Added on 17-Mar-2006
Last night's show by Queen + Paul Rodgers -- as the first North American tour by the British rockers in 20 years has been billed -- began with sound of the late, great singer Freddie Mercury.
FULL STORY More in JAM! Music TORONTO - Last night's show by Queen + Paul Rodgers -- as the first North American tour by the British rockers in 20 years has been billed -- began with sound of the late, great singer Freddie Mercury.
A recording of Mercury -- who died of AIDS in 1991 -- performing It's A Beautiful Day seemed a fitting beginning, as in Freddie's gone but not forgotten.
But it didn't take long for the mood to lift with such naughty favourites as Tie Your Mother Down and Fat Bottomed Girls as new singer Rodgers -- of Free and Bad Company fame -- was backed up by some monstrously loud playing from Queen guitarist Brian May, and Queen drummer Roger Taylor, both decked out in head-to-toe white.
The trio was also joined on stage by ex-Blue Oyster Cult bassist Danny Miranda, guitarist Jamie Moses of the Brian May Band, and longtime Queen sideman Spike Edney on keyboards. (Queen bassist John Deacon retired from touring.)
Two other big hits, I Want To Break Free and Crazy Little Thing Called Love, followed as the musicians veered from the set list at their Miami tour launch two weeks ago, also trotting out a new song, Take Love, early in the proceedings.
The biggest difference, of course, between Mercury and Rodgers, is power, range and the flamboyant factor.
But really who was ever going to fill Freddie's operatic and wildly over-the-top shoes? We all know who put the queen in Queen.
That isn't to say that the warm, bluesy tone of Rodgers' voice was a bad thing. Just different. And his muscular, compact frame wasn't hard on the eyes either. Even if he wasn't in a unitard, a costume that Mercury favoured.
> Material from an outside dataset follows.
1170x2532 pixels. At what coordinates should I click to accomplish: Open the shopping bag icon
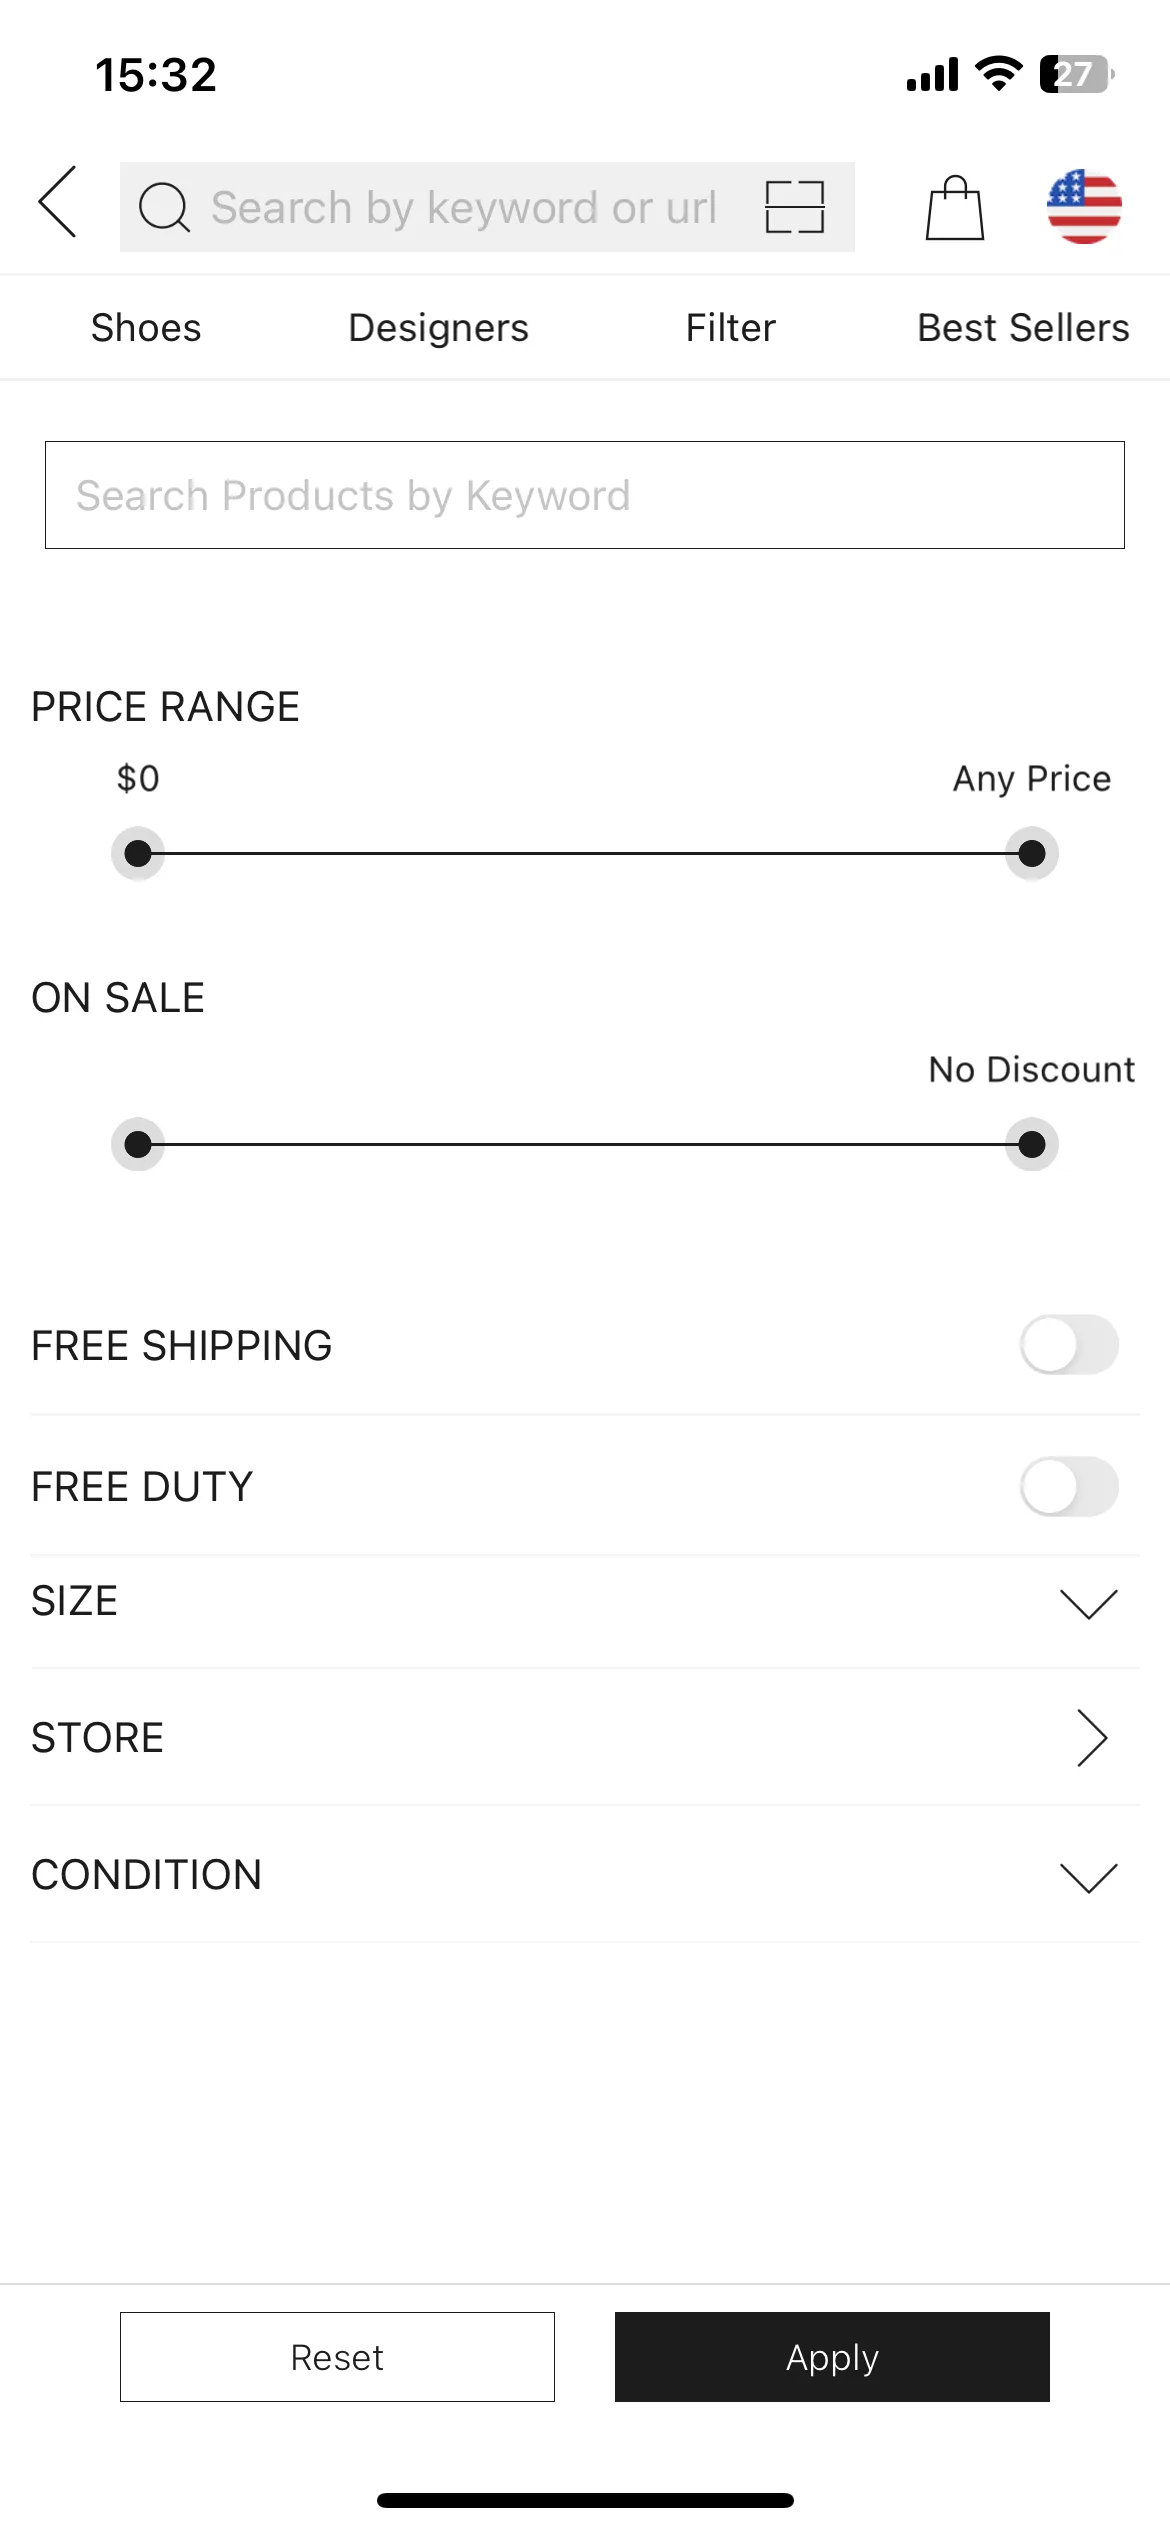954,207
As May said earlier, they weren't looking for a Mercury replacement or impersonator, but someone with whom they had good chemistry to reinterpret Queen's classic songs.
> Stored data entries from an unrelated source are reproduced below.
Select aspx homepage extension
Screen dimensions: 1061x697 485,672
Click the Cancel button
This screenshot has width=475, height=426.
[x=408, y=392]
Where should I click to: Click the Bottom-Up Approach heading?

Rodgers, naturally, really shone on the Bad Company anthem Feel Like Makin' Love, filled out by lovely harmonies from the other band members, not to mention monster playing by both May and Taylor.
And he later rose from the stage, playing a piano for Bad Company, and quickly followed that up with another great Bad Company hit, Can't Get Enough.
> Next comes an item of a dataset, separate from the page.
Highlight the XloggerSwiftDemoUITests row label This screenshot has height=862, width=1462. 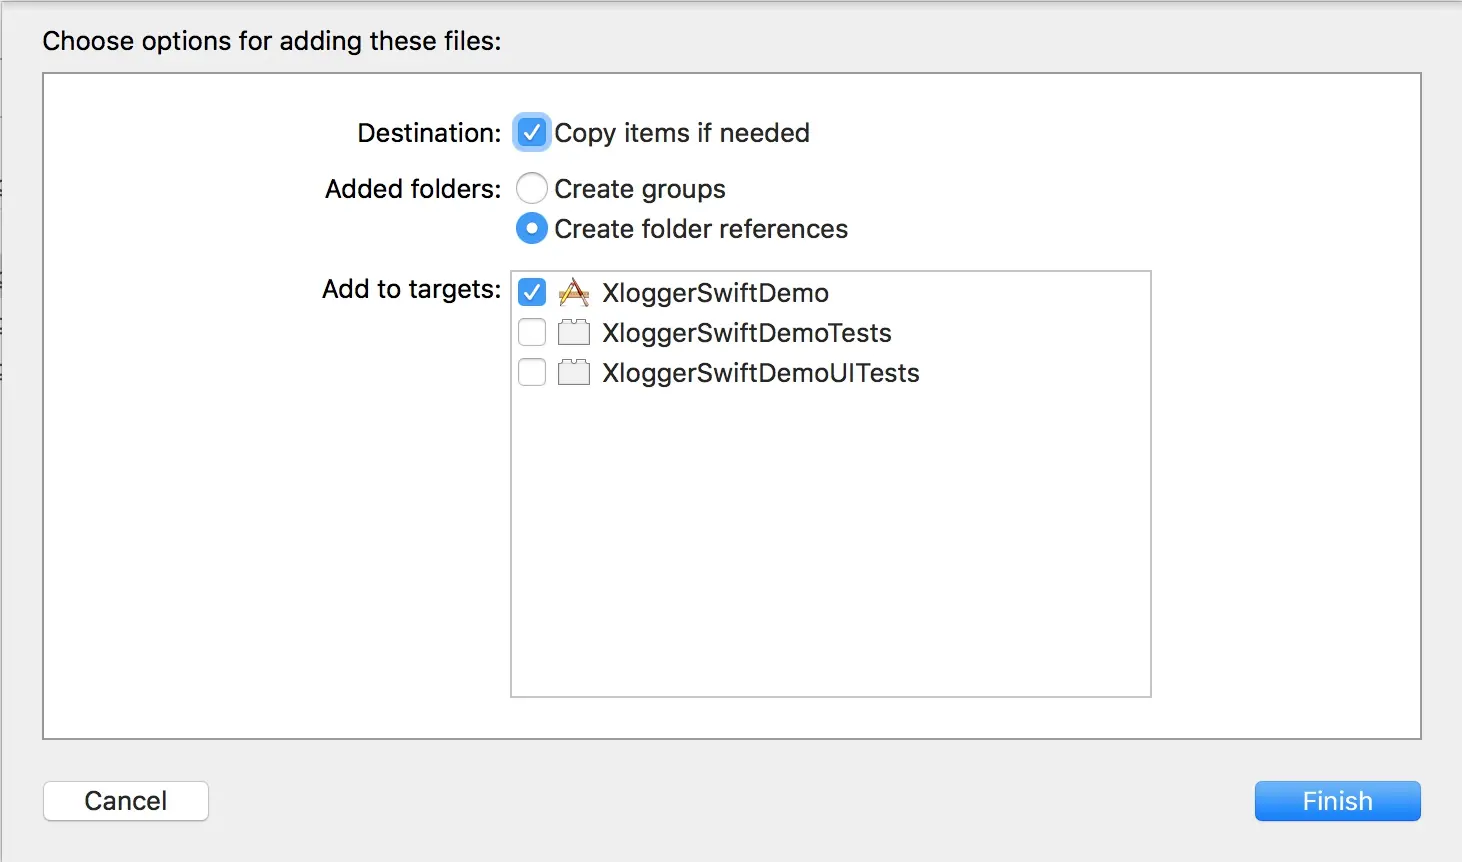tap(760, 373)
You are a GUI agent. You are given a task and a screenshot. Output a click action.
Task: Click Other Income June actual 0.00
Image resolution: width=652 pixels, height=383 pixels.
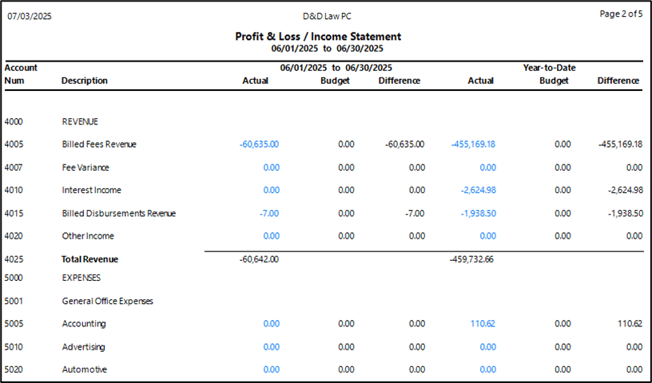pos(271,236)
But the first really poignant moment in the show came when May walked out to the tiny stage on the floor to play acoustic guitar and sing on his own. At least initially.
"You guys are great, fantastic, thank you for this welcome back," said the guitarist, 58. "I sincerely thought it would never happen. This is a great bonus in my life. I hope it's a great night in yours."
"This is for Freddie," said May before launching into Love Of My Life, which saw him accompanied by the crowd's voices.
May then strapped on an electric guitar and was joined by Rodgers and Taylor, both 56, and the rest of the band for Hammer To Fall, which May described as "my little old song of peace."
The Rod Stewart-sounding Taylor even took over on lead vocals on I'm In Love With My Car, after a drum solo, and These Are The Days, which saw black-and-white vintage footage of Mercury playing on video screens behind him to huge cheers from the sold-out audience.
Speaking of Mercury, he would later return again to sing a videotaped concert version of Bohemian Rhapsody, before Rodgers and the rest of the band eventually took over in the live setting. This was a wise move on everyone's part given the song's legendary challenging vocals.
Less successful was when Rodgers attempted Another One Bites The Dust, which frankly was missing Mercury's nicely clipped delivery.
But perhaps the ultimate highlight was a rousing performance of the Mercury-David Bowie duet Under Pressure, which May described as "a song that we've never, ever played before on this continent, but they put me under a lot of pressure."
We're glad they did, Brian.
Matching that song in intensity was the encore trio of We Will Rock You, Free's All Right Now and We Are The Champions.